# NLP FIRST ASSIGNMENT
Developing a Naïve Bayas Classifier able to distinguish between english and not-english

## Preliminary imports

In [2]:
import nltk 
import random 
import time
from tqdm import tqdm
from nltk.tokenize import word_tokenize
from nltk.tokenize import sent_tokenize
from nltk.corpus import stopwords
from nltk.stem import PorterStemmer

nltk.download('punkt')

ROOT = '/Users/sebastianodarconso/Desktop/magistrale_lab/natural_language_processing/first_assingnment/europarl_raw'

[nltk_data] Downloading package punkt to
[nltk_data]     /Users/sebastianodarconso/nltk_data...
[nltk_data]   Package punkt is already up-to-date!


## Extracting english and not-english files from the europarl_raw dataset

In [3]:
eng = open(ROOT + "/english/ep-00-01-17.en", 'r').read()
eng += open(ROOT + "/english/ep-00-01-18.en", 'r').read()
eng += open(ROOT + "/english/ep-00-01-19.en", 'r').read()
eng += open(ROOT + "/english/ep-00-01-21.en", 'r').read()
eng += open(ROOT + "/english/ep-00-02-02.en", 'r').read()
eng += open(ROOT + "/english/ep-00-02-03.en", 'r').read()

not_eng = open(ROOT + "/german/ep-00-01-17.de", 'r').read()
not_eng += open(ROOT + "/french/ep-00-01-17.fr", 'r').read()
not_eng += open(ROOT + "/finnish/ep-00-01-17.fi", 'r').read()
not_eng += open(ROOT + "/greek/ep-00-01-17.el", 'r').read()
not_eng += open(ROOT + "/italian/ep-00-01-17.it", 'r').read()
not_eng += open(ROOT + "/swedish/ep-00-01-17.sv", 'r').read()
not_eng += open(ROOT + "/dutch/ep-00-01-18.nl", 'r').read()

In [4]:
print(len(eng))
print(len(not_eng))

1400752
1503692


# Creating the sets of stopwords for the languages used 
For this example the languages are:
- english
- german 
- dutch
- finnish
- italian
- swedish 
- french 
- greek 

They will still be divided as "english" and "not english"

In [5]:
languages = ['english', 'german', 'dutch', 'finnish', 'italian', 'swedish', 'french', 'greek']

In [6]:
stopwords_eng = set()
stopwords_not_eng = set()
for l in languages:
    if l == 'english':
        stopwords_eng.update(stopwords.words(l))
    else:
        stopwords_not_eng.update(stopwords.words(l))

## Creating the stemmer (PorterStemmer)

In [7]:
ps = PorterStemmer()

## Tokenizing, stemming and removing stopwords

In this section all the words in both english and not english bows will be tokenized and stemmed.
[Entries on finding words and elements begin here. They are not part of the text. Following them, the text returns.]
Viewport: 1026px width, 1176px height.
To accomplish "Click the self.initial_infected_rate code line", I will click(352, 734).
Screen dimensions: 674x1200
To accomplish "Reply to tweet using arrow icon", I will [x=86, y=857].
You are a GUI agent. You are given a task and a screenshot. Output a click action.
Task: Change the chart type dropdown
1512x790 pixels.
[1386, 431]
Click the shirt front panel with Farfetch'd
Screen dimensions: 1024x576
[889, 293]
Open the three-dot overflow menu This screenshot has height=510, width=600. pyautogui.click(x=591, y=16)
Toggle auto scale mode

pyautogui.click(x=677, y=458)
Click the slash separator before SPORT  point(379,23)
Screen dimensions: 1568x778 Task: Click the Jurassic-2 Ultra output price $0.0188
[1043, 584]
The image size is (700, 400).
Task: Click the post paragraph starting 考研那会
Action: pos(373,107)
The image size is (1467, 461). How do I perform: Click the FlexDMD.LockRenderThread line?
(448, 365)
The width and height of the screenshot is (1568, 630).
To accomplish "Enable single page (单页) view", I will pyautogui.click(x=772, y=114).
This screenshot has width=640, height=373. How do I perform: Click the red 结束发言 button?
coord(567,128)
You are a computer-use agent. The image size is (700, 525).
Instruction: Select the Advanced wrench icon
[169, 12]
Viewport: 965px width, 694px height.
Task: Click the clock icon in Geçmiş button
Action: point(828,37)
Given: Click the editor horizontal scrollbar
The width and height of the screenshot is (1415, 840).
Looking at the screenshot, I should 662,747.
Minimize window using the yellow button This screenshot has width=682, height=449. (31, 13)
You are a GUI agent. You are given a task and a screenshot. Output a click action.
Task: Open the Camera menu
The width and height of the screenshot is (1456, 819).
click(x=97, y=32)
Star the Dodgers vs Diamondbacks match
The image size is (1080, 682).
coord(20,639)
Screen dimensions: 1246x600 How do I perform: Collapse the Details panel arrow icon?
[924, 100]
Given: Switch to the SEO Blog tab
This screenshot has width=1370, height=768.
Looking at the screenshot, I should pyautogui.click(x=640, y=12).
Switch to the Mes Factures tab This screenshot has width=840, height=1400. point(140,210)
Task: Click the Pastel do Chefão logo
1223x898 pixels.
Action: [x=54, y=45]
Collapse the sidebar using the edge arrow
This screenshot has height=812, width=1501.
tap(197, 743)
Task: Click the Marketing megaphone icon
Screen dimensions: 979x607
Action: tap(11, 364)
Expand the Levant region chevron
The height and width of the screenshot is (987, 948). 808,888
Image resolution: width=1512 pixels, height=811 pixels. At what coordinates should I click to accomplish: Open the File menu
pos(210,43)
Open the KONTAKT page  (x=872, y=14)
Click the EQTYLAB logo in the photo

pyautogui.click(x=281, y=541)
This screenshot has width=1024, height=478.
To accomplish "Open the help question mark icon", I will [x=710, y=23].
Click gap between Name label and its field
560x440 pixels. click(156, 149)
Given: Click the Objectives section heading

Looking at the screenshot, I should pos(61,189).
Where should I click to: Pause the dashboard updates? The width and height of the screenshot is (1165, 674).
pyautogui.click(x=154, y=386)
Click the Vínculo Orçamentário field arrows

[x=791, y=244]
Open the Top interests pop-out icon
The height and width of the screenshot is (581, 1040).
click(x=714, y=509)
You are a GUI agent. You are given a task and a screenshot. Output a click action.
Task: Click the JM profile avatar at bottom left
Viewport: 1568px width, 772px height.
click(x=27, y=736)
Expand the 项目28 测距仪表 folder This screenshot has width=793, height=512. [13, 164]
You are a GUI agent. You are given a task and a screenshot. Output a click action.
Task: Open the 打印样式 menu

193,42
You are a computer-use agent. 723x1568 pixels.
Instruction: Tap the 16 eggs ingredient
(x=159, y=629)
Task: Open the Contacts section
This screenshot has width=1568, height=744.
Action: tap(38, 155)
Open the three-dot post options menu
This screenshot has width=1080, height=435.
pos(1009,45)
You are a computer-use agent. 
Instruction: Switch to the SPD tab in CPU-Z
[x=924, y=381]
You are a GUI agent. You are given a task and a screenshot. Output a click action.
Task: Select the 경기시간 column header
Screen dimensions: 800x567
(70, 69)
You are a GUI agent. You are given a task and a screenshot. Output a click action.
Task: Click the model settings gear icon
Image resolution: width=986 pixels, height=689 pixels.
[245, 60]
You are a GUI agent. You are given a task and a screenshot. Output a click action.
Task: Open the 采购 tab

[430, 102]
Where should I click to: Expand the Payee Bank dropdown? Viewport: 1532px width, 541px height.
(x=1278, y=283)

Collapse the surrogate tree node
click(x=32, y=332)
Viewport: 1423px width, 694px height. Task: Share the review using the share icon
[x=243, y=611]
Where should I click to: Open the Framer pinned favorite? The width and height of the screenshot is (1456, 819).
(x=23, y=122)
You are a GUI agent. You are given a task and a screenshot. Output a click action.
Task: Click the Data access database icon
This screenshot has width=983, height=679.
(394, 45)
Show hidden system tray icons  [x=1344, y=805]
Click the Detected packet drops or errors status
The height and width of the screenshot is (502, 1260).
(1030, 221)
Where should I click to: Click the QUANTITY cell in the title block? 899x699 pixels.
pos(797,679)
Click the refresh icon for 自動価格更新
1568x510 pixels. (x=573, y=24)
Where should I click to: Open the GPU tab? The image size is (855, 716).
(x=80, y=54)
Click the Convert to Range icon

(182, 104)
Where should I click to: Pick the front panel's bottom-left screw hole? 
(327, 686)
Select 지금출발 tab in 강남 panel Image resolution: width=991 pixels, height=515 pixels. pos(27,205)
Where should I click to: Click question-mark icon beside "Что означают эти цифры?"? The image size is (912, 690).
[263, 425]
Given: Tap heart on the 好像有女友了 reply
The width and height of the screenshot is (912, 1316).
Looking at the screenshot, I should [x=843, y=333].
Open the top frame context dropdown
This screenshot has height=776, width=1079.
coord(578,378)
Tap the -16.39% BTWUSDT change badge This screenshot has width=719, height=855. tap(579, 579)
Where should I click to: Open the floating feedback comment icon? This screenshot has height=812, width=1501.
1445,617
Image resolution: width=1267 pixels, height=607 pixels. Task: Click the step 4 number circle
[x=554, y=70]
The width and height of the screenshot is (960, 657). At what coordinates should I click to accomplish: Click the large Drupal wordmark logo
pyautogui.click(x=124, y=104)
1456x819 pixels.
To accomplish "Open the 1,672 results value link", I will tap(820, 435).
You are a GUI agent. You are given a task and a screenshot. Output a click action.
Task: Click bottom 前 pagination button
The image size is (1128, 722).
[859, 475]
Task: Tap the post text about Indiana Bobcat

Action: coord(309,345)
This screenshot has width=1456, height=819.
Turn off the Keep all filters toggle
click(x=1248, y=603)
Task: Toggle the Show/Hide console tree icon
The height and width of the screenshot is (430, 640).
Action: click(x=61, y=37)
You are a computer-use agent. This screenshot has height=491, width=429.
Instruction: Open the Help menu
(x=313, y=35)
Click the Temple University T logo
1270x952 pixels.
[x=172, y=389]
From the resulting bows will be removed also the stopwords and then they will be merged together in order to create an heterogeneous (with relation to the language) bag of words.

In [8]:
all_words = []
documents = []

start = time.time()
for en in tqdm(eng.split('\n')):
    documents.append((en, 'eng'))
    words = word_tokenize(en)
    for w in words:
        if not w in stopwords_eng:
            all_words.append(ps.stem(w.lower()))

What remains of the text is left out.